+++ Extracted material +++
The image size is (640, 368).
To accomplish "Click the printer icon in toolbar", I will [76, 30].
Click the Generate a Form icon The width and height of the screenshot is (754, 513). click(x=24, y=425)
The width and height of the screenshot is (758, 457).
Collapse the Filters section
+++
+++ Extracted material +++
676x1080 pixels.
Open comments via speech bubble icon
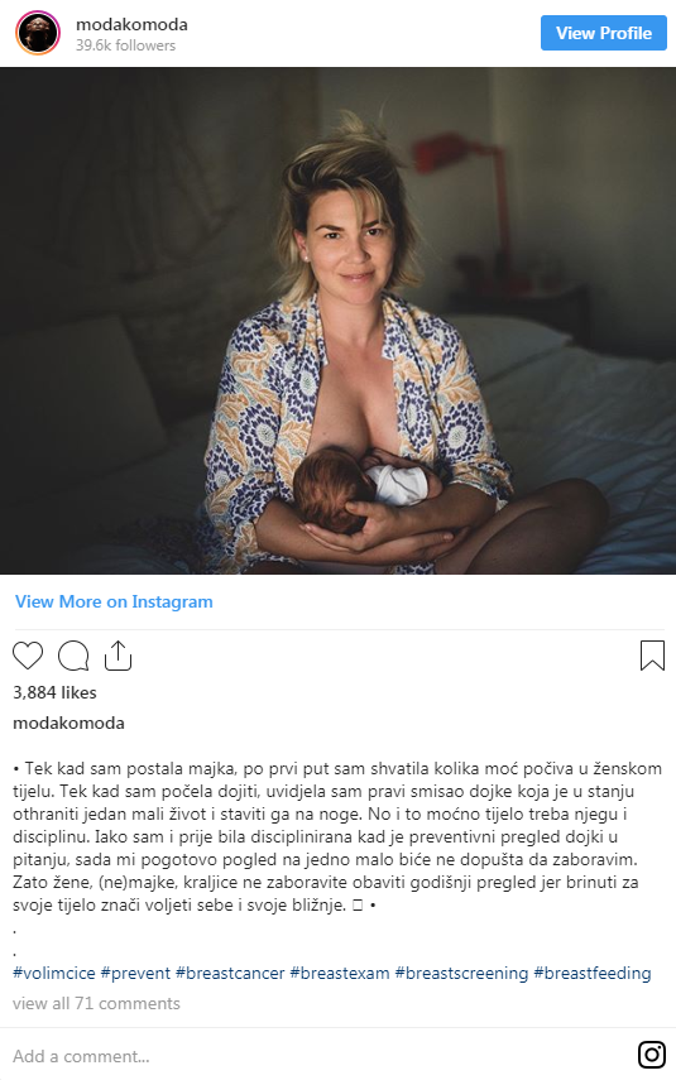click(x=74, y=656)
+++
+++ Extracted material +++
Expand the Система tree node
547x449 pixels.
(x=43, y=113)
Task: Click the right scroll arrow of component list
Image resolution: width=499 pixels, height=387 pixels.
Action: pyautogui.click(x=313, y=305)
+++
§ Task requirements
From the entries above, give again exactly the lines running from the line with "Click the Generate" to the line with "Collapse the Filters section"; include both of those lines.

§ Response to the task
Click the Generate a Form icon The width and height of the screenshot is (754, 513). click(x=24, y=425)
The width and height of the screenshot is (758, 457).
Collapse the Filters section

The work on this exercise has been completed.